Waystation Deimos Post-Release

in tabletop-rpg •  6 years ago 

I like to do some analysis after I release a game, and the first 24 hours of Waystation Deimos have been pretty solid so far.

It's by far our most successful game if you're just going for the initial release; it's not quite up to the same scale as velotha's flock, but it's gotten a lot of very positive feedback.

I want to go over some things that have helped it do well where previous games haven't.

The Strengths

We hit 52 downloads on DriveThruRPG in 24 hours. That's a new record for us. It's not phenomenal all things considered, but it's about what velotha's flock made in a month.

We also surpassed what the Hammercalled Quick-Start did in the equivalent amount of time, though not by as much. The Hammercalled Quick-Start is purdy, and Waystation Deimos is not exactly ugly, but is definitely lower production value.

Since going up on DriveThruRPG, it has received one four-star rating (and no others). Obviously we aim for five star quality, but as a side-project that's very niche and a 48-hour project I'm willing to accept that. It's better than no ratings, given DriveThruRPG's system for showing content. Also, velotha's flock is sitting at 3 and 1/2 star reviews on average, so it's bumping our average which is nice.

We'll see how it develops going forward, especially once we release Segira in a week.

The Failures

Honestly, I feel like the majority of the issues here come from being on a 48-hour schedule. The shift in focus from a very clear and concise design to something that was a little less direct showed.

While the core game's good, I was planning to do some word art to put into the things and add more interludes. Scribus makes that very easy to do, but adds the complication of having to fiddle with it and I wasn't certain if I'd have time.

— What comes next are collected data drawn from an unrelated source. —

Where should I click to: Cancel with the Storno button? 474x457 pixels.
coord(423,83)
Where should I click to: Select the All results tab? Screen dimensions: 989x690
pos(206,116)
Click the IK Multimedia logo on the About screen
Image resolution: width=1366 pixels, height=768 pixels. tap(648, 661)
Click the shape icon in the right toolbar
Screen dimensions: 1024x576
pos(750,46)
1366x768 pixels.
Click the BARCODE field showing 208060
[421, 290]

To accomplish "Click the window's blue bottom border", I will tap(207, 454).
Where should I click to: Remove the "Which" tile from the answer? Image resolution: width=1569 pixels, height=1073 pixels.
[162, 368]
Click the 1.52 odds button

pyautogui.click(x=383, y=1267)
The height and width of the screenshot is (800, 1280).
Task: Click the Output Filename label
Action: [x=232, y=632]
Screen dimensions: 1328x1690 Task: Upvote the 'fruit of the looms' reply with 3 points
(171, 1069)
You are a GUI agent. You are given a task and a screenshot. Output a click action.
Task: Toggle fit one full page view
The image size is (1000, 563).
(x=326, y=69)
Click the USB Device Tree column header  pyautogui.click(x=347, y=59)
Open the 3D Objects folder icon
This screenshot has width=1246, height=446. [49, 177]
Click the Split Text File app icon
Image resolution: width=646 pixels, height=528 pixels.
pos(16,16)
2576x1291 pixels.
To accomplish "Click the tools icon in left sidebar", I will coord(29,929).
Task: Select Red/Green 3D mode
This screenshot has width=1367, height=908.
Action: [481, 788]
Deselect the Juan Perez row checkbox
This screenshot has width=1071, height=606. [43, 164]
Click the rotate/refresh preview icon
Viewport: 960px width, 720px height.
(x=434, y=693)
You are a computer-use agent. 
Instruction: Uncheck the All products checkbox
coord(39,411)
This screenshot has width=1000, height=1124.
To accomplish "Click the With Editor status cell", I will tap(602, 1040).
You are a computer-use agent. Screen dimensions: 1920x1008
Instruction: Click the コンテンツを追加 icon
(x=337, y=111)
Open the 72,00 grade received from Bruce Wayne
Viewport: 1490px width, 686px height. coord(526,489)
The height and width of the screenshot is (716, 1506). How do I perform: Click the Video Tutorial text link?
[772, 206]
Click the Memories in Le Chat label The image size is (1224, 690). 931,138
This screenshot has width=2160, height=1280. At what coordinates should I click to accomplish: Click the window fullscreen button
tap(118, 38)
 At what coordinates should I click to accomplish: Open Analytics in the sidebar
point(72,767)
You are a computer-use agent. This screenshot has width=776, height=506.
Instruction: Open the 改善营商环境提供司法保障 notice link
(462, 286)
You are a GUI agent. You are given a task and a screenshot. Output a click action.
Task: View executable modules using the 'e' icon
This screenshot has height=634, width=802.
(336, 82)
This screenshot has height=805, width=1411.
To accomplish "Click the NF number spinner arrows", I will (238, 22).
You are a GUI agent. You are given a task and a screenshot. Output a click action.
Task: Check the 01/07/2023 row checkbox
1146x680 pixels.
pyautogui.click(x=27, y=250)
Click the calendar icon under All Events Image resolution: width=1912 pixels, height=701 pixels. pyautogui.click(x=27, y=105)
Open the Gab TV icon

In the past I've used both LibreOffice and Inkscape to do stuff like that, but LibreOffice doesn't export it well to non-PDF formats (and Scribus reads .odt but only main body text if I'm understanding right), and Inkscape's setup doesn't necessarily flow naturally.

The store page was an issue; someone said that it was really nondescript and didn't help a whole lot with decision making. I've made some standard boiler-plate to put there.

The Ugly

So the switch to Scribus from LibreOffice let us do a couple new things, but it came with some downsides. The cover looks fantastic, but the text isn't selectable because it's stylized and I didn't want to make invisible text in Scribus.

The hyperlinks on the first real page that link to Facade and the Resistance toolbox were left out. And by that I mean that not only were they removed, but the actual text for them was too, which led to Nora Blake sending me a Discord message telling me that there was an issue (fortunately, it was fixed before much time passed).

Trivia

The image in the cover is one of the alchemical symbols for iron ore. Going from a unicode symbol, I contracted the shape down to give the rough outline that I was going for, then I cut the arrow into slices to create an illusion of motion (using a boolean to knock-out some lines I had drawn over it. The entire cover is one .svg, made in Inkscape.

The Theseus Implant is an augmentation based on the notion of the Ship of Theseus, but also is just pure mind horror, since it resets the user's mind to an earlier state without having any way to acclimate them to their surroundings. I'm not sure how balanced it is, but it's an interesting thing that I'm not sure has been done anywhere else (the concept has, but the augmentation itself hasn't).